Rettungsteam grub einen Tunnel zu den verschütteten Bergleuten
In der folgenden Nacht gelang es dann, den Eingeschlossenen durch das dünne Rohr mit Traubenzucker gesüßten Tee zukommen zu lassen. Fieberhaft versuchte ein 30-köpfiges Rettungsteam, sich durchzugraben.
Zunächst gelang es aber nur, den Männern durch Versorgungsbohrungen etwas Nahrung herunterzulassen. Es gab Kekse, Brühe mit Ei, Schokolade, auch Knobelbecher und Skatspiel für den Zeitvertreib. Immer wieder erschwerte nachdrückende Kohle aber auch diese Hilfsaktionen.
Stefan Danker gehörte damals zum Rettungsteam: „Das musste schnell gehen. Aber es dauerte drei Tage, bis ein Rettungstunnel gegraben war.“ Abwechselnd gruben jeweils zwei Helfer eine Stunde lang an einer Rettungsstrecke und drangen am 5. Oktober 1969 zu den Eingeschlossenen vor. Sie konnten jedoch nur fünf von ihnen retten. Diese wurden nach insgesamt 81 bangen Stunden mit einer sogenannten „Dahlbuschbombe” herausgezogen.
Vier Bergleute starben bei dem Unglück auf Zeche Emil-Emscher
Vier weitere Bergleute konnten nicht gerettet werden. Die letzte Leiche wurde erst sechs Wochen nach dem Bergbruch unter den Gesteinsmassen gefunden. Die genaue Ursache für das Unglück wurde übrigens nie ermittelt.

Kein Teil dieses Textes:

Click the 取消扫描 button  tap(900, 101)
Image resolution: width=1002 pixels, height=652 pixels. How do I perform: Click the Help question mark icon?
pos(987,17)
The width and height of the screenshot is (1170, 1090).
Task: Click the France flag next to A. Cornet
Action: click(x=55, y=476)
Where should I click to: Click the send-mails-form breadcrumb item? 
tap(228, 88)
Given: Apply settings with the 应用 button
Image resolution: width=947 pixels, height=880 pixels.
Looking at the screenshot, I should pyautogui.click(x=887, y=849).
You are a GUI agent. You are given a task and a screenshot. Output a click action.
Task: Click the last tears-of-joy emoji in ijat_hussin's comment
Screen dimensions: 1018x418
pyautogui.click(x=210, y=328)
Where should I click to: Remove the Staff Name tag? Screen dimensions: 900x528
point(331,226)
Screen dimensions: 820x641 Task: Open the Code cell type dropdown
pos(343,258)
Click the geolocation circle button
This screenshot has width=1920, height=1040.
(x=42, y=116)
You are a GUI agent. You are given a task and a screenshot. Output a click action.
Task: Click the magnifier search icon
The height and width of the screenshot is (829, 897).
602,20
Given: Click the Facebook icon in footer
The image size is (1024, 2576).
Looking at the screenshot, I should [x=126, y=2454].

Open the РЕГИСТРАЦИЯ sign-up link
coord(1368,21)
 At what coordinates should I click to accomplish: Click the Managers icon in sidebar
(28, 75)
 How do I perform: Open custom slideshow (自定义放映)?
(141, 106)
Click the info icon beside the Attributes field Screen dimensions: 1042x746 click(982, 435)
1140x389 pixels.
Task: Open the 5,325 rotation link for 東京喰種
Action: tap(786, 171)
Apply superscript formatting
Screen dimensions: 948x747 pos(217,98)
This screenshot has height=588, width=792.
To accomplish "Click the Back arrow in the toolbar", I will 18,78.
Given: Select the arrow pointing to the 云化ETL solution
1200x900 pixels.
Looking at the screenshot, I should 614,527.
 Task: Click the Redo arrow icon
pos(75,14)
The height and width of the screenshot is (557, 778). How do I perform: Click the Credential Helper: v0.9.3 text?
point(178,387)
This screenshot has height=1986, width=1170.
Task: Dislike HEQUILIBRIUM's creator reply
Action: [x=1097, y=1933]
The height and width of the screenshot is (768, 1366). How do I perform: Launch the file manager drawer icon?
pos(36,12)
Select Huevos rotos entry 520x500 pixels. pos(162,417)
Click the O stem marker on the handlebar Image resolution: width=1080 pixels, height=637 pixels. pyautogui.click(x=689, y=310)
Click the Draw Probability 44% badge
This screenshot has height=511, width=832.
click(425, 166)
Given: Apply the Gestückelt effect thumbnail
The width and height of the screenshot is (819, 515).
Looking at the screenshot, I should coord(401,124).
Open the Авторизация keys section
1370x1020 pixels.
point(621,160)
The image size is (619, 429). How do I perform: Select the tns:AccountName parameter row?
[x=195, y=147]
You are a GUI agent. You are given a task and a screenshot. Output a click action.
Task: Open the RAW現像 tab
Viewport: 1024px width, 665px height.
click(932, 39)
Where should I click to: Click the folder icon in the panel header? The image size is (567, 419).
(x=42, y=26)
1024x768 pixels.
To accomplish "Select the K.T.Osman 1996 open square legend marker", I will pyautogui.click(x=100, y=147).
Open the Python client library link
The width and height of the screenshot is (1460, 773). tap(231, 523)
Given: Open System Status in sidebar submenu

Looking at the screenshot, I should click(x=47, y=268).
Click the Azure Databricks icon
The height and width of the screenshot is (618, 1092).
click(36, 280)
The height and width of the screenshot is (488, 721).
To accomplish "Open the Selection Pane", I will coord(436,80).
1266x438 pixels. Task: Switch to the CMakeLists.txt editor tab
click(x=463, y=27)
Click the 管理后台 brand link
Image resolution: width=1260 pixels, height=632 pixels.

Vier Jahre lang wurde noch weiter Kohle gefördert, bis für das Verbundbergwerk „Emil-Emscher” am 15. Dezember 1973 endgültig „Schicht im Schacht“ war. 1976 wurden die Tagesanlagen abgebrochen, damit endete die Bergbaugeschichte in Altenessen. Für Stefan Danker begann der Ruhestand: „Eigentlich wollte ich gar nicht aufhören mit der Arbeit. Aber es gab keine Perspektiven mehr.“
Viele Spieler von Rot-Weiss-Essen waren Bergleute
Die Zeche Emil-Emscher hatte auch entscheidenden Einfluss auf den Essener Fußball. Denn Heinrich Melches war dort Betriebsführer. Im Jahr 1906 legte er seinen Söhnen Georg und Hermann einen Fußball auf den weihnachtlichen Gabentisch. Die beiden gingen sofort mit Spielkameraden auf Torjagd.
Das war die heimliche Geburtsstunde von Rot-Weiss Essen. Die Spieler des noch jungen Vereins waren zumeist Bergleute und Angestellte der Zeche. Folgerichtig lag die erste Spielstätte der Rot-Weissen am Fuß eines Steinkohleberges der Zeche Emil-Emscher.